Where such a scheme arises, the acquirer will be liable to pay stamp duty at 1% of the consideration paid to the shareholders in the target company for the cancellation of their shares in the company. This measure came in to effect as of 9 October 2019.
6. Exit Tax
An additional measure required under the EU Anti-Tax Avoidance Directive was the revision of Ireland’s exit tax rules. This led to the introduction of revised rules in the Finance Act 2018. This year’s Finance Bill introduces certain technical amendments to those exit tax provisions.
The exit tax provisions impose a charge to Irish tax at a rate of 12.5% on unrealised gains arising where a company migrates its residence or transfers assets outside the charge of Irish tax. This migration or transfer is treated as a deemed disposal of the company’s assets.
The key amendment to these provisions extends their scope such that transfers by non-EU companies, which have a permanent establishment in Ireland, will now be captured. Previously, only companies resident in Ireland or another EU Member State were within scope.
In addition, the date of the deemed disposal in respect of a company which migrates out of Ireland has been clarified. The relevant date for these purposes will be the time immediately before the company ceases to be resident in Ireland.
These amendments are applicable to all deemed disposals from 9 October 2019.
7. Implementation of the EU Mandatory Disclosure Regime (DAC6)
EU Directive 2018/822 (colloquially known as DAC6) imposes reporting obligations on intermediaries or taxpayers who enter into certain cross-border arrangements. DAC6 will facilitate the automatic exchange of this information between tax authorities of EU Member States. It is intended to strengthen global tax transparency by detecting potentially aggressive tax planning with an EU cross-border element.
While the stated aim of DAC6 was to aid in the identification of aggressive tax planning arrangements, the scope of the Directive is very wide, potentially applying to transactions where no tax advantage results or transactions which are driven by purely commercial as opposed to tax planning motives.
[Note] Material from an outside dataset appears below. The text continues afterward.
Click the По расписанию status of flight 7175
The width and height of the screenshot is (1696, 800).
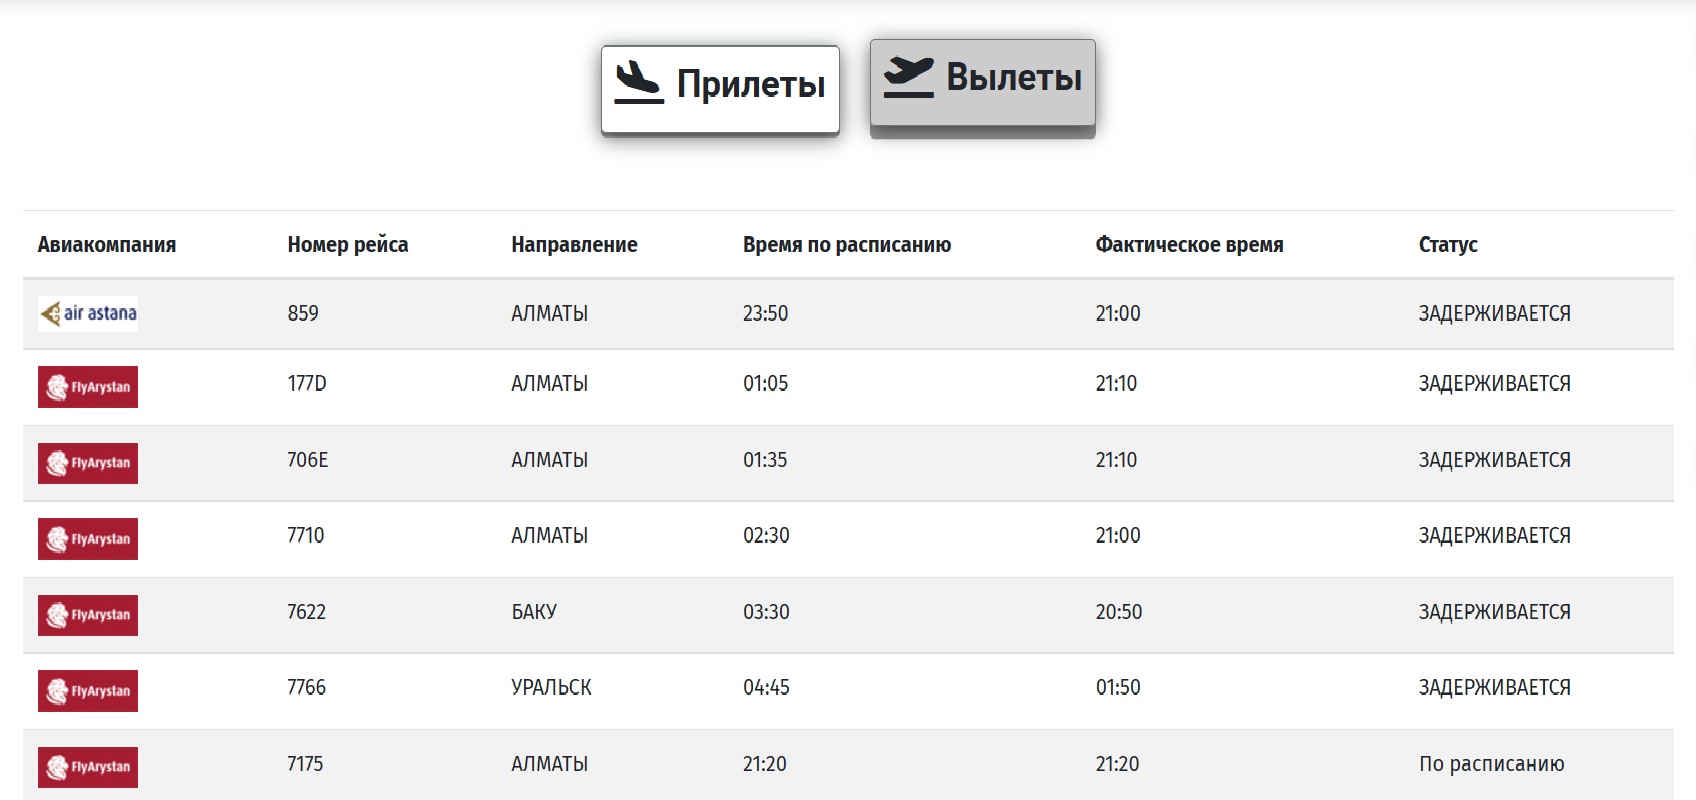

The Finance Bill introduces a new Chapter 3A in the TCA to give effect to DAC 6. The new provisions largely mirror the rules contained in DAC 6, introducing under Irish law a requirement for “intermediaries” or taxpayers in certain cases to report information to the Revenue Commissioners regarding cross-border arrangements with specific characteristics referred to as “hallmarks”. We understand that guidance to the new legislation may be published by Irish Revenue in the first half of 2020.
The new Irish rules come into operation on 1 July 2020 and the first reports will need to be made by 31 August 2020. Importantly, the reporting requirements cover arrangements between 25 June 2018 and 1 July 2020. Where a reportable arrangement is implemented between 25 June 2018 and 1 July 2020, the report to the Irish tax authorities must be undertaken by 31 August 2020. From 1 July 2020, reportable arrangements are required to be reported within 30 days of the earlier date of the arrangement being made available, or made ready for implementation or the first step in implementation being undertaken.
DAC 6 had not set out applicable penalties for non-compliance by intermediaries or taxpayers, leaving these to be defined by the domestic legislation of each EU Member State. The Finance Bill has provided clarification in this regard. Broadly speaking, the level of penalties depends on the type of breach involved. In respect of both intermediaries and taxpayers, a penalty of up to €4,000 may apply in certain cases, with a further penalty between €100 and €500 for each day on which the failure continues depending on the circumstances. Furthermore, the failure by the taxpayer to include the reference number assigned to a reportable cross-border arrangement in a return made by a taxpayer under the new rules exposes a taxpayer to a penalty of up to €5,000.